Boxing as a sport requires many physical abilities. Speed, strength, power, agility, endurance and coordination make up a total package in a boxing performance. Every individual has different strengths and weaknesses dictated mainly by genetics and training. You can’t legally change your genetics but how you train can greatly affect your power output.


Ask any boxer "would you like to hit harder" and the answer would normally be yes. A boxer’s physical abilities need to interact to produce a physical skill. How hard you can punch relies on serval different physical abilities working in combination.


  • Strength- A boxer’s ability to produce force
  • Speed and the resulting power- How fast a boxer’s nervous system and muscles work to deliver a punch
  • Agility and Coordination-A boxer’s ability to move and transfer force though their body to their fist

Power Equation

Take a look at the above equation to increase power you need to increase the force (Strength) and or decrease the time (Speed) this will result in a larger power output.

The word “Power” in the term Punching Power gives us an important focus for improving this skill. Power is defined as the rate of performing work. It is a measure of how much energy is created in each second that passes, the size of the force applied (Strength behind the punch) and the velocity (Speed of the punch) at which it is applied. It’s not only how strong you are but how fast you can apply that strength to a punch.

 Muscular Strength Adaptation

There are two main areas that are affected by strength adaptation on a muscular level, Intramuscular and Intermuscular coordination.

Intramuscular coordination

One way of increasing punching power is to focus on increasing power and strength within a muscle. Intra muscular coordination is the coordinated recruitment of motor units within a single muscle. The three main factors involved with an increase in muscular coordination are;

  1. Motor Unit Recruitment
  2. Rate Coding
  3. Motor Unit Synchronisation


1. Motor unit recruitment

A Motor unit is made up of a bundle of muscle fibres and a single nerve that will innervate that group. In general there are two types of motor units slow twitch and fast twitch. In reality there are subgroups in each category based on different characteristics of the muscle fibres. Each motor unit is always made up of the same fibre type. Generally speaking slow twitch fibres are for endurance fast twitch are for speed and strength.

Although boxing needs the use of both slow and fast twitch fibres, punching power requires the recruitment of fast twitch fibres to produce maximal force. Fast twitch fibres are considered high threshold units. This means you need a heavy tension for fast twitch unit activation. If the tension for fast twitch is not sufficient enough nothing happens. This is called the all or nothing principle. The greater the number of motor units you activate the more strength and power you will produce.

When beginners start resistance training they usually have trouble recruiting large numbers of fast twitch motor units. One of the early adaptions of strength training is usually the ability to recruit more motor units. This is an important factor for boxing because in most cases you want an increase in power with a limit increase in bodyweight.

With boxing, high threshold fast-twitch motor units are responsible for speed and power output. This is due to the high forces theses motor units are capable of generating. Therefore, when designing a resistance based programme the main focus should be on activating these motor units.

2. Rate Coding

Resistance training over time will increase the firing rate of motor units. This is known as rate coding. At lower levels of intensity 50-80% of 1 repetition max an increase in force is mainly due with an increase in motor unit recruitment. But at high levels of intensity 80-100% of 1 repetition max an increase in force is almost exclusively produce by an increase in firing rate (rate coding).

*Extracted data*:
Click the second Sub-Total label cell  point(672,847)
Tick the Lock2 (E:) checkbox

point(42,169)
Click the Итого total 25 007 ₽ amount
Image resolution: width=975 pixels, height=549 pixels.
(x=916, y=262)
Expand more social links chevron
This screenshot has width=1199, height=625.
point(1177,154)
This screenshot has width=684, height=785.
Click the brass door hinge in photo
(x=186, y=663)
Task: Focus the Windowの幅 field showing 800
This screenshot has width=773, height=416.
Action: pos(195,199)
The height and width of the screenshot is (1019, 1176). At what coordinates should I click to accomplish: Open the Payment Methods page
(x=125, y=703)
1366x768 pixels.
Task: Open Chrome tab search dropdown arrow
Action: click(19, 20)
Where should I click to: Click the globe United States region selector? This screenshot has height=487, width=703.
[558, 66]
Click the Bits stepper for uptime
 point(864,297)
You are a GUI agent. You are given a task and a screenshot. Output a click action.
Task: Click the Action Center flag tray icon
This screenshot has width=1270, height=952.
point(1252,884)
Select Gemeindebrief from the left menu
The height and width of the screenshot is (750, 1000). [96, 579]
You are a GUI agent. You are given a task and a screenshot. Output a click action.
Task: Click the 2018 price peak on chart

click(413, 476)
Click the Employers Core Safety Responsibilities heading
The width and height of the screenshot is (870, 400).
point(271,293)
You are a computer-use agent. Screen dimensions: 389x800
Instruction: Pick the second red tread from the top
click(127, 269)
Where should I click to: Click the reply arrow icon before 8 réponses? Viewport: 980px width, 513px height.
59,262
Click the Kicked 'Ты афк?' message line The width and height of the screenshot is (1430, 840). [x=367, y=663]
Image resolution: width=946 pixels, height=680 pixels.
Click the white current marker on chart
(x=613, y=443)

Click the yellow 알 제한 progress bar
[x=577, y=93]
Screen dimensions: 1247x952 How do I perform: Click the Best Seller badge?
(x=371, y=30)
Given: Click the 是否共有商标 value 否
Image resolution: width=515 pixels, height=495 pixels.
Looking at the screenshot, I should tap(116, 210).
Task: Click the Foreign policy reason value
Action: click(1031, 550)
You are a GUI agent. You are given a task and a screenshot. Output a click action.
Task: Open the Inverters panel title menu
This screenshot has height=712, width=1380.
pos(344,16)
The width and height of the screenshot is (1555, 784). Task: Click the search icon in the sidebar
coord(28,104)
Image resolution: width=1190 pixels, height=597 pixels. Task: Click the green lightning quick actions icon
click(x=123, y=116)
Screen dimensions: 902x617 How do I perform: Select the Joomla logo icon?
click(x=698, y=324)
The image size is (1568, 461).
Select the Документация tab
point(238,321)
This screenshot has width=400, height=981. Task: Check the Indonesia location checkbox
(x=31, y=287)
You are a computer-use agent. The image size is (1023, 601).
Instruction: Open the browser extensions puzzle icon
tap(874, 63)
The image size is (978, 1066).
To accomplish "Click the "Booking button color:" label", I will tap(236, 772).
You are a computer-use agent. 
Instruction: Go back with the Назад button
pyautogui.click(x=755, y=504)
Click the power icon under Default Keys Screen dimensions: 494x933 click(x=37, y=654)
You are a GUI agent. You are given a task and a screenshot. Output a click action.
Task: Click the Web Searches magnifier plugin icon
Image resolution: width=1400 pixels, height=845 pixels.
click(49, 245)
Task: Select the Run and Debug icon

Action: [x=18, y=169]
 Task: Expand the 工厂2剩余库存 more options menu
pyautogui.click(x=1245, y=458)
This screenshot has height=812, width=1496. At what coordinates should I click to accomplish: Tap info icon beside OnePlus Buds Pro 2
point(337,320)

*Task to carry out*: Carry on the article on boxing punching power from its last sentence. The entries have no connection to the article on boxing punching power.

*Task response*:
3. Motor Unit Synchronisation

At lower levels of intensity, motor units fire in asynchronous pattern (some motor units are active others are inactive).This pattern will help prevent fatigue by letting some motor unit recover whiles others work. There is some evidence that synchronisation of motor unit (firing at the same time) can be seen after specific power and strength training. The more motor units firing at the same time the greater the force production the harder you hit.

Intermuscular coordination

Even a simple exercise like bicep curls needs complex coordination between several muscles. Boxing is a complex sport with a multitude of movement patterns which places a huge demand on coordination between different muscle groups throughout the whole body.

Human movement works by transferring force though different body segments to produce movement. When training for improving strength and power a boxer should concentrate on training the entire body. Use similar movement patterns seen in boxing (Punching, Footwork and Defence). Isolation exercises should only be used for rehabilitation work or correcting muscular imbalances.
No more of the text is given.